[Intel-wired-lan] Kernel 4.6.7-rt13: Intel Ethernet driver igb causes huge latencies in cyclictest
Koehrer Mathias (ETAS/ESW5)
mathias.koehrer at etas.com
Tue Oct 18 08:43:56 UTC 2016
Hi all,
> > >>
> > >> Can you continue your bisection using 'git bisect'? You've already
> > >> narrowed it down between 4.0 and 4.1, so you're well on your way.
> > >>
> > >
> > > OK - done.
> > > And finally I was successful!
> > > The following git commit is the one that is causing the trouble!
> > > (The full commit is in the attachment).
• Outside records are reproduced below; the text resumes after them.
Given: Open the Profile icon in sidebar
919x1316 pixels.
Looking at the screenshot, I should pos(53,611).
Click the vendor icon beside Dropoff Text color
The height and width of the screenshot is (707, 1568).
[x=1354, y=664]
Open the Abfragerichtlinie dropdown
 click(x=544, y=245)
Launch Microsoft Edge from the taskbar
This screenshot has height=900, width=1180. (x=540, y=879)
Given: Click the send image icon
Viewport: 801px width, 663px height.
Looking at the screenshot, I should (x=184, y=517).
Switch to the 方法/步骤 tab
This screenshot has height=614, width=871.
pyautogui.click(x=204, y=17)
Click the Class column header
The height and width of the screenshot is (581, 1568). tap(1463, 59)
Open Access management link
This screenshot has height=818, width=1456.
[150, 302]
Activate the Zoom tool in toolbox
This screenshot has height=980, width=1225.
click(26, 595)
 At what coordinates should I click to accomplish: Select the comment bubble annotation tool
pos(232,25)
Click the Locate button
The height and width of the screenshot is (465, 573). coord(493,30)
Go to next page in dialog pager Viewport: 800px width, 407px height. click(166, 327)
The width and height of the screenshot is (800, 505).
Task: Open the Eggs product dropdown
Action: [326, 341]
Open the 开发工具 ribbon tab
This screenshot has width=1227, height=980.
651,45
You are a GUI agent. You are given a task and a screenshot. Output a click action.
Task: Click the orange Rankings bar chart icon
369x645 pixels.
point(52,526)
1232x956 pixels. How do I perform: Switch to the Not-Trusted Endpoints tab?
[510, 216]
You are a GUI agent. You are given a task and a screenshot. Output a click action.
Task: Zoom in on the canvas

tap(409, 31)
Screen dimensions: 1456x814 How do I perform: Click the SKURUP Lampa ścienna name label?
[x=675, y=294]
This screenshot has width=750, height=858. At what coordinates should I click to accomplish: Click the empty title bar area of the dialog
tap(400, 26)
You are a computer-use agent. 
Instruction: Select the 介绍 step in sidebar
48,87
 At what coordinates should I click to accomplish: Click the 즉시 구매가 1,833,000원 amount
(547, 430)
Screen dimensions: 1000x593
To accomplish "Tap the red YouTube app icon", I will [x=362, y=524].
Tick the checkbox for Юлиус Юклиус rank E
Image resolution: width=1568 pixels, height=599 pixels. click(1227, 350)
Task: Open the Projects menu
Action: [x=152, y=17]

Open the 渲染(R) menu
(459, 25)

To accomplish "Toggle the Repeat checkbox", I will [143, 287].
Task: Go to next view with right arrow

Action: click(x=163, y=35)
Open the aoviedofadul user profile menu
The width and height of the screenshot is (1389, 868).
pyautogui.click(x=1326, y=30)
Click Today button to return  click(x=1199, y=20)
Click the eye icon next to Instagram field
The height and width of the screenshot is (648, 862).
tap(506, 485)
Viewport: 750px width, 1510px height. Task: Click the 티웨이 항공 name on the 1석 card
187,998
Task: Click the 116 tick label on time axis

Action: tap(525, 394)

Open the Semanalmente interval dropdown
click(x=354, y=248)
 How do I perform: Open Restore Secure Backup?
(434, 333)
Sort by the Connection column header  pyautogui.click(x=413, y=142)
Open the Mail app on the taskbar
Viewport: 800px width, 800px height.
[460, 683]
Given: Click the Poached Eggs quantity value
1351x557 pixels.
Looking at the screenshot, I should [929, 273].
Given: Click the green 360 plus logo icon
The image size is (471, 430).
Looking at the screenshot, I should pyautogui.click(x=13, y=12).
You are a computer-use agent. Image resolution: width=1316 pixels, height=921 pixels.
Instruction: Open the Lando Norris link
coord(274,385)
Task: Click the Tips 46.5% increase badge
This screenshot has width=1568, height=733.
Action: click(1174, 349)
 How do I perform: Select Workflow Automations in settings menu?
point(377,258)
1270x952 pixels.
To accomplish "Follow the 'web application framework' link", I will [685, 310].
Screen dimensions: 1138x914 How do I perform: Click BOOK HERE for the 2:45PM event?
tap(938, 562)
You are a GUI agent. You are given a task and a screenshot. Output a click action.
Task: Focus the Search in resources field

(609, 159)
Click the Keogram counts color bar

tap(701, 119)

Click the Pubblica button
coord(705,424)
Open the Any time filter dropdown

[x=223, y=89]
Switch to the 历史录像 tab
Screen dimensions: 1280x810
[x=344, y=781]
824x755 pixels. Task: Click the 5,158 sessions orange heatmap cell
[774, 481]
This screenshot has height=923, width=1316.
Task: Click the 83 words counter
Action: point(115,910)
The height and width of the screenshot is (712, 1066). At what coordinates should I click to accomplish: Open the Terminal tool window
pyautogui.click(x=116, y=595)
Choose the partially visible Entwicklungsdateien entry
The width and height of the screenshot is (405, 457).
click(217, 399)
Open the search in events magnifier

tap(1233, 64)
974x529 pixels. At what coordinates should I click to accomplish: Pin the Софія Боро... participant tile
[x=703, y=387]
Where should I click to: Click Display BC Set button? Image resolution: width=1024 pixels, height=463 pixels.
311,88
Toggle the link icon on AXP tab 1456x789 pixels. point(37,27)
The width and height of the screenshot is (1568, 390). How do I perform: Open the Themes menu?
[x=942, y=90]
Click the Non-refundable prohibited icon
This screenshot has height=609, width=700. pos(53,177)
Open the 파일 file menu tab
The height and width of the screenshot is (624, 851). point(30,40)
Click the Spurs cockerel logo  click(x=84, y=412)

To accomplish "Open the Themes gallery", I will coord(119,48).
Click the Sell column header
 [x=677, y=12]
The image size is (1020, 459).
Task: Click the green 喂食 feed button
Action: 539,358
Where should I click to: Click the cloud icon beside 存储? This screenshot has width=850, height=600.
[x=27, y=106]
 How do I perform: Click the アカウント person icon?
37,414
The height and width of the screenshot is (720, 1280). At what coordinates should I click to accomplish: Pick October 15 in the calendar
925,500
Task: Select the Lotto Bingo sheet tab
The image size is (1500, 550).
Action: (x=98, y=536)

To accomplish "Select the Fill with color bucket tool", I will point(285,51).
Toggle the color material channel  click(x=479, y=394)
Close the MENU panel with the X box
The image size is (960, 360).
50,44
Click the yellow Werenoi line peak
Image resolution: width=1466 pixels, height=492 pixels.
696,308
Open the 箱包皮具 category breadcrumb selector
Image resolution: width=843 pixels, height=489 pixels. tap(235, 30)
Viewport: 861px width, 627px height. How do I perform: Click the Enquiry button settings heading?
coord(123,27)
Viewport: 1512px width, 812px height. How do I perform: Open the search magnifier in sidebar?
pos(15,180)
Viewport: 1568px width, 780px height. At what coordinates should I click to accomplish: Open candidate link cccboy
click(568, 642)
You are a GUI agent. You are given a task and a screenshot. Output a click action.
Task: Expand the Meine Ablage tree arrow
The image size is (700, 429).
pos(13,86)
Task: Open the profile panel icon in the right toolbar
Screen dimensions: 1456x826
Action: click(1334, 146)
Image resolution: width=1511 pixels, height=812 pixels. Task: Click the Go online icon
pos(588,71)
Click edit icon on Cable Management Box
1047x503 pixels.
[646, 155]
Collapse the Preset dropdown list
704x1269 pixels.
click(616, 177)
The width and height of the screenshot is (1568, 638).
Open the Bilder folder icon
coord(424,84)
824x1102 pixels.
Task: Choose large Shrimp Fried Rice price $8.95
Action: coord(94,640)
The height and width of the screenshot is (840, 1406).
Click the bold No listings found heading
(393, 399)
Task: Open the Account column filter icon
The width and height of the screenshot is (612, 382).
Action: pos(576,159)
> > > +++++++++++++++++++++ BEGIN +++++++++++++++++++++++++++
> > > commit 387d37577fdd05e9472c20885464c2a53b3c945f
> > > Author: Matthew Garrett <mjg59 at coreos.com>
> > > Date: Tue Apr 7 11:07:00 2015 -0700
> > >
> > > PCI: Don't clear ASPM bits when the FADT declares it's
> > > unsupported
> > >
> > > Communications with a hardware vendor confirm that the expected
> behaviour
> > > on systems that set the FADT ASPM disable bit but which still grant full
> > > PCIe control is for the OS to leave any BIOS configuration intact and
> > > refuse to touch the ASPM bits. This mimics the behaviour of Windows.
> > >
> > > Signed-off-by: Matthew Garrett <mjg59 at coreos.com>
> > > Signed-off-by: Bjorn Helgaas <bhelgaas at google.com>
> > > +++++++++++++++++++++ HEADER +++++++++++++++++++++++++++
> > >
> > > The only files that are modified by this commit are
> > > drivers/acpi/pci_root.c drivers/pci/pcie/aspm.c
> > > include/linux/pci-aspm.h
> > >
> > > This is all generic PCIe stuff - however I do not really understand
> > > what the changes of the commit are...
> > >
> > > In my setup I am using a dual port igb Ethernet adapter.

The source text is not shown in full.